First is the treatment of upper case letters in the keyword. Note that in one case, the code subtracts a from keyC, and in the other A is subtracted. But that's based on the case of the plain text character. That subtraction needs to be based on the case of the letter in the keyword.
Second, the code advances to the next character in the keyword for every character in the plain text. The "correct result" doesn't advance to the next character of the keyword if the plain text character is a space character.
Here's an example of what I'm talking about for the second problem
text Meet me at
keyC baco nb ac
i 0123456789 i must always increment to the next char in plain text
k 0123 40 12 index into the keyword does not increment on non-alpha
Therefore k cannot be computed directly from i with the line
keyWordWrapper = i % strlen(keyWord);
Instead k needs to be initialized to 0 and then incremented only when the plain text contains an alpha character. The following line will compute the correct index into the keyword.

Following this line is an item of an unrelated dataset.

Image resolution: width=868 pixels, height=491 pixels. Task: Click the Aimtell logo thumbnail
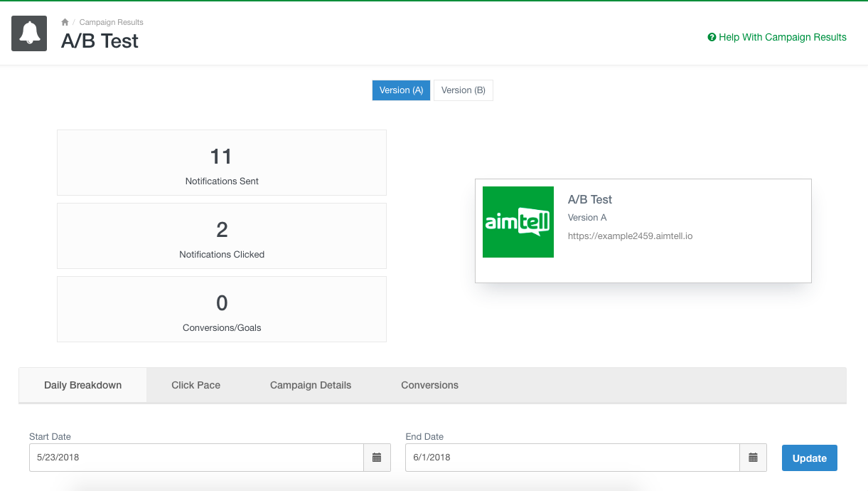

keyWordWrapper = k % strlen(keyWord);
The only difference is that i is replaced by k and k only increments when the plain text has an alpha character.
You should convert the key to all lower case (or all upper case) and then use the same expression in both shift blocks:
int key = keyC - 'a'; // Or 'A' if you convert to upper
You should remove the strlen(plainText) from the condition of the for loop; it converts a linear algorithm into a quadratic one.